For a pitcher, there are so many factors that go into getting strikeouts. Command, control, velocity, movement, deception, entropy. Generally, reduced to a single pitch, these things can factor into a pitcher generating a swing-and-miss. By conventional wisdom, this means that the more swings and misses a pitcher gets, the more strikeouts they’ll get.
This piece started with a questioning of the correlation between swings and misses (SwStr%) and strikeouts (K%). Examining an extended sample from this season tells us that the correlation is pretty strong (r = .81), giving us the obvious answer of yes, more swinging strikes results in more strikeouts. But that brings us the second question that almost always comes up when examining correlation levels: who are the outliers?

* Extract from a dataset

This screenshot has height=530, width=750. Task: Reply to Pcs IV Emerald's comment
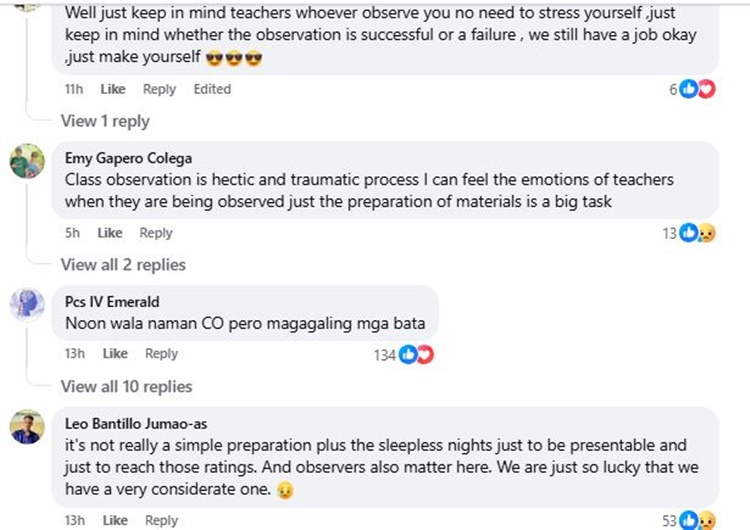click(161, 353)
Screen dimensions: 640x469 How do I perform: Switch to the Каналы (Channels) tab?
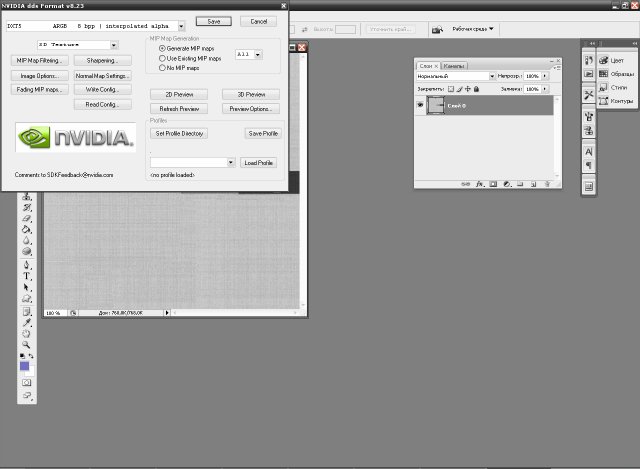click(x=453, y=65)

The strong correlation between swinging-strike percentage and strikeout percentage gave the opportunity of performing linear regression analysis. In simpler terms, turning swinging-strike percentage numbers into strikeout percentage numbers. The formula for our “expected” strikeout percentage ended up being swinging-strike percentage multiplied by a coefficient of 1.77.
Finding the differentials between the expected strikeout percentage and actual strikeout percentage, we have the outliers. Among the top over-performers are Chris Sale (+10.4 percent), Brad Peacock (+10.0 percent), Gerrit Cole (+9.7 percent), Rich Hill (+9.7 percent), and Brandon Woodruff (+9.4 percent). As for the top under-performers, there’s Sandy Alcantara (-3.2 percent), Brett Anderson (-2.1 percent), Zack Godley (-1.8 percent), Nick Margevicius (-1.6 percent), and Griffin Canning (-1.6 percent).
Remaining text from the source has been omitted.